JPS61241736A - Photoelectric converter formed on base board - Google Patents

Abstract

PURPOSE:To perform highly efficient photoelectric conversion by radiating the rays of light propagated through an optical wave guide in the direction of a high-refractive index layer mounted on the optical wave guide when the rays of light reach the part of the layer and causing the rays of light to be made incident on a photovoltaic element. CONSTITUTION:An input optical signal Iin is introduced to the 1st optical wave guide 11 and a reference light IinR is always inputted in the 2nd optical wave guide 12. An output optical signal Iout is obtained from the 3rd optical wave guide 13. Since no electromotive force is generated from a photovoltaic element 15 when the input optical signal Iin is '0', no voltage is applied across electrodes 14. Therefore, 100% of the rays of light propagated through the optical wave guide 12 are shifted from a directional coupler to the optical wave guide 13 and the output optical signal Iout becomes '1'. When the input optical signal Iin is '1', a voltage is generated across the photovoltaic element 15 by the rays of light propagated through the optical wave guide 11 and the voltage is applied across the electrodes 14. Therefore, the rays of light propagated through the optical wave guide 12 are not shifted from the directional coupler to the optical wave guide 13, but propagated through the optical wave guide 12. Accordingly, the output optical signal Iout becomes '0'.

Description

BACKGROUND OF THE INVENTION The present invention relates to a photoelectric conversion device formed on a substrate, and is particularly useful for optical logic circuits integrated on a substrate.
The present invention relates to a device for generating electromotive force from an optical signal.
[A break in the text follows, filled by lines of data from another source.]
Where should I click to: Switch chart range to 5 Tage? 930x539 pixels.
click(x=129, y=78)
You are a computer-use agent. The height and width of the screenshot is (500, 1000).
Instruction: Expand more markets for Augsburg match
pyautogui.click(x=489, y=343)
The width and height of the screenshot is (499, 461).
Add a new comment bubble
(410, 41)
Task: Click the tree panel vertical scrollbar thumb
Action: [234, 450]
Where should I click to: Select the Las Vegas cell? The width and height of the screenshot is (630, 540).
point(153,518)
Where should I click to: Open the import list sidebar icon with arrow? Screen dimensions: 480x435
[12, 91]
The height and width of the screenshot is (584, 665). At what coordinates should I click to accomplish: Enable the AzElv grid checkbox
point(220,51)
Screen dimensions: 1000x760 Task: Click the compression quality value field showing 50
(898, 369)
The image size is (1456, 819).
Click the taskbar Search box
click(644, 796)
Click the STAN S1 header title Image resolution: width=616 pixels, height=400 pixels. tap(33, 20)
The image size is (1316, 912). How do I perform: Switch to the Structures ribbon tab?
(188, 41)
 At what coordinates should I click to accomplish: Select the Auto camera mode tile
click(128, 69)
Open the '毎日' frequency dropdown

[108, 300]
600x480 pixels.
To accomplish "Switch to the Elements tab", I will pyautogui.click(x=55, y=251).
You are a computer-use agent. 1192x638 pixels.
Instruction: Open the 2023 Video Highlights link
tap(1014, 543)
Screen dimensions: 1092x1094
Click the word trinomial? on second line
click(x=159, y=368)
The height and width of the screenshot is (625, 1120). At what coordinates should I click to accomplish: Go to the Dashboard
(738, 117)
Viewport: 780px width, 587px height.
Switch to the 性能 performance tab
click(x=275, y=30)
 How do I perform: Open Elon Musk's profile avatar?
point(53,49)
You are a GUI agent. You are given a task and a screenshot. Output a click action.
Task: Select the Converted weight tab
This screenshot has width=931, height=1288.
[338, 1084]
In recent years, optoelectronic technology has made remarkable progress, and the realization of optical ICs has been raised as one of the development issues. In fact, the basic logic circuits of optical ICs, such as optical OR (
OR) circuits and optical exclusive OR circuits have been proposed. The applicant has also proposed various optical logic circuits integrated on a substrate with an electro-optic effect (for example, Japanese Patent Application No.
7552-117554 etc.). In these optical logic circuits, an optical signal is converted into an electrical quantity, and various types of light control are achieved using this electrical quantity by utilizing the electro-optic effect of the substrate. A sufficient amount of electricity, such as a sufficiently high voltage, is required to achieve the desired light control.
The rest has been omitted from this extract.